----- Input records -----

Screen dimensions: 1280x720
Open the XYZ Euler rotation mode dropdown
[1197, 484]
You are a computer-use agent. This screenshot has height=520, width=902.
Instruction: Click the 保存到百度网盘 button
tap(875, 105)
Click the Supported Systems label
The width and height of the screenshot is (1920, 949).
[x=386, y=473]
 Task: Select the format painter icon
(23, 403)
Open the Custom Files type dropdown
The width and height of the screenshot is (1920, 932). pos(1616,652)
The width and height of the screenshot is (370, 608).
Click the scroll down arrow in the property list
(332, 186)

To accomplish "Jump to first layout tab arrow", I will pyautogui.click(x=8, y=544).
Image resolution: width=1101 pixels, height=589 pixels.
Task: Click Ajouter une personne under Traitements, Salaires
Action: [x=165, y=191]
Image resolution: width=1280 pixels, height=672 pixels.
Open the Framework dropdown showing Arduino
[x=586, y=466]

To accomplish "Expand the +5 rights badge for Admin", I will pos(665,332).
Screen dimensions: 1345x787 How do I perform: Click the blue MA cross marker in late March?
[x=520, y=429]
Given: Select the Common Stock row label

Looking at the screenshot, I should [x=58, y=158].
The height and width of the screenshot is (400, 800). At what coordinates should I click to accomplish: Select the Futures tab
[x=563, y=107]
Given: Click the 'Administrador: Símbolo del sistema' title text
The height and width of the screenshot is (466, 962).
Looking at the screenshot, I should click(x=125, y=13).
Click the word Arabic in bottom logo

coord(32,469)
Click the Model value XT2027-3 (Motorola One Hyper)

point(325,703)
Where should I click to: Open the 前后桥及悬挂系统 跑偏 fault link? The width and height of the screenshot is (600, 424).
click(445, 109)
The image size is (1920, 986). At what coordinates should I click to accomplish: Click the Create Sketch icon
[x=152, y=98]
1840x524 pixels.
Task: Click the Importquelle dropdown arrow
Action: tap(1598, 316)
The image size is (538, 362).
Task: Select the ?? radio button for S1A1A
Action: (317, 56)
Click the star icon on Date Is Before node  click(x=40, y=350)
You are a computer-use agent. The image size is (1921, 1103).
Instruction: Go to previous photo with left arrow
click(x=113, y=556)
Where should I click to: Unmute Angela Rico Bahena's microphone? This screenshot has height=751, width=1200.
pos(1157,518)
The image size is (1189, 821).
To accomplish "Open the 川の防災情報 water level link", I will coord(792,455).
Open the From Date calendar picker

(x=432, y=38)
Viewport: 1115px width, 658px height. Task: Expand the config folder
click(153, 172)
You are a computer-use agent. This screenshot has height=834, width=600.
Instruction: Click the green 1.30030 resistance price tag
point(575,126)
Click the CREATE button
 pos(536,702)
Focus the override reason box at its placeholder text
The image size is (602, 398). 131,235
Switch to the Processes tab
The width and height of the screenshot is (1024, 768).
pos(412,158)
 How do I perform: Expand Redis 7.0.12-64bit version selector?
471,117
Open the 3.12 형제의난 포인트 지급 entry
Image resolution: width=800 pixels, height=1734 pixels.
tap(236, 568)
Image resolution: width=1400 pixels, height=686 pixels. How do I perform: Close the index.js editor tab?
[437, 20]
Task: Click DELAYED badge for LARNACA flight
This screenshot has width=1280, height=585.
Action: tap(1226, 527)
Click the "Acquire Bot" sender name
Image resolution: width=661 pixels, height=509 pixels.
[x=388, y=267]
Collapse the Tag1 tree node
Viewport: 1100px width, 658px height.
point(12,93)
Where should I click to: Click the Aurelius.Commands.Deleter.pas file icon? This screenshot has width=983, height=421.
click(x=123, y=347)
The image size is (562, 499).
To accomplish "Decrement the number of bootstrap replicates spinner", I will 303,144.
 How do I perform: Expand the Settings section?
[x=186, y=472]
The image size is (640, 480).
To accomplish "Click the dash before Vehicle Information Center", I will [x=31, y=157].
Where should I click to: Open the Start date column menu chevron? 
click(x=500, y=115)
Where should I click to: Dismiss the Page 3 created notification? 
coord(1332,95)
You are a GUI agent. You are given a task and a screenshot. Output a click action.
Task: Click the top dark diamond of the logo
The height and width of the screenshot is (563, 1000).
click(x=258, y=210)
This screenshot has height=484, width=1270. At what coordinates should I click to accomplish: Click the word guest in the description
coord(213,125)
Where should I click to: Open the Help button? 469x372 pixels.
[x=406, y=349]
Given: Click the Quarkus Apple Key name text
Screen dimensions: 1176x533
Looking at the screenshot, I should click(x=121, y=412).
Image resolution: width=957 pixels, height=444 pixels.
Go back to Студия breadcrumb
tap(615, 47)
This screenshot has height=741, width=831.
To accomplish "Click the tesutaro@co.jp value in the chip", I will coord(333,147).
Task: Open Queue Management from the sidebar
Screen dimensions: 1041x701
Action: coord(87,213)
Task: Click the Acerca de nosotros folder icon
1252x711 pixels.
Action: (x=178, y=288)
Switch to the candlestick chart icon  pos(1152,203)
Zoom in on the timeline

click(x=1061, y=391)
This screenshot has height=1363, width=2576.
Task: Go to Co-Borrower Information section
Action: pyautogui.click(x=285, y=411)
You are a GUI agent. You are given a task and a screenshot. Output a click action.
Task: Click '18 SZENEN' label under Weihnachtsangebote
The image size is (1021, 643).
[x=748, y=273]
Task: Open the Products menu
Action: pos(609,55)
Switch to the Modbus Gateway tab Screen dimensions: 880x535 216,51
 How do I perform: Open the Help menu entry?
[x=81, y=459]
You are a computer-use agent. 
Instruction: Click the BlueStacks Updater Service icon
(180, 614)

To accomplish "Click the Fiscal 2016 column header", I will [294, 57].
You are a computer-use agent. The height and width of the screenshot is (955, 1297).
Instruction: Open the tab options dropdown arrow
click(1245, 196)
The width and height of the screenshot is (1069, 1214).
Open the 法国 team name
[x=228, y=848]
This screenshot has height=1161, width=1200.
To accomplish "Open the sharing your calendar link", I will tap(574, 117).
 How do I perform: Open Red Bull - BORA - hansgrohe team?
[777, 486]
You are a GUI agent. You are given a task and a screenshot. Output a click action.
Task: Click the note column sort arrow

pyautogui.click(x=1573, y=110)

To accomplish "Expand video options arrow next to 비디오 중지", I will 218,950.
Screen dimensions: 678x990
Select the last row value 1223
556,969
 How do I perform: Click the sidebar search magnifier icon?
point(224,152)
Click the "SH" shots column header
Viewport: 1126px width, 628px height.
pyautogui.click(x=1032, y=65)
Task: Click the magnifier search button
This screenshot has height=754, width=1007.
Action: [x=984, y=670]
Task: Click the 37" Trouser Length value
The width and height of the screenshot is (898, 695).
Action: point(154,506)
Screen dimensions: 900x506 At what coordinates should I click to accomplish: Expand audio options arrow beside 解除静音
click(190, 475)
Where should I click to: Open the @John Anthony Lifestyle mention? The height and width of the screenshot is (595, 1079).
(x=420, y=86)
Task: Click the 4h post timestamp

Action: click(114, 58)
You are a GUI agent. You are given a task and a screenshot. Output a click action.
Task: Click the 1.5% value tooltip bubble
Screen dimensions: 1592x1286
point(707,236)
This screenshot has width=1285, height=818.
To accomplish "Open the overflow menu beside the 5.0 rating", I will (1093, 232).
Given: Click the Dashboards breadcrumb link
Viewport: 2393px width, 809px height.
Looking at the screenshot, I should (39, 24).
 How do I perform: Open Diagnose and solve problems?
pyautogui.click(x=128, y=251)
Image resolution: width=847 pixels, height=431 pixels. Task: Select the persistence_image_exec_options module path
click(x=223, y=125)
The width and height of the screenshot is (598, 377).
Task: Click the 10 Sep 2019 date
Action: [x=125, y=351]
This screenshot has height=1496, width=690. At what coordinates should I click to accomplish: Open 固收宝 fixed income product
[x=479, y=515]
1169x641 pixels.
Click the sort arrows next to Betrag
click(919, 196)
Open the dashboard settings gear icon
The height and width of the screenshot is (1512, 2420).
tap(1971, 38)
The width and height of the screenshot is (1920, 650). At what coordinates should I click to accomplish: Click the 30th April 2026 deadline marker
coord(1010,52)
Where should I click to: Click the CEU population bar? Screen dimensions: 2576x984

-----

## Brief
Every line from the one containing "1169x641 pixels." to the end of the entries must be set down exactly, with none omitted and none added.

## Solved problem
1169x641 pixels.
Click the sort arrows next to Betrag
click(919, 196)
Open the dashboard settings gear icon
The height and width of the screenshot is (1512, 2420).
tap(1971, 38)
The width and height of the screenshot is (1920, 650). At what coordinates should I click to accomplish: Click the 30th April 2026 deadline marker
coord(1010,52)
Where should I click to: Click the CEU population bar? Screen dimensions: 2576x984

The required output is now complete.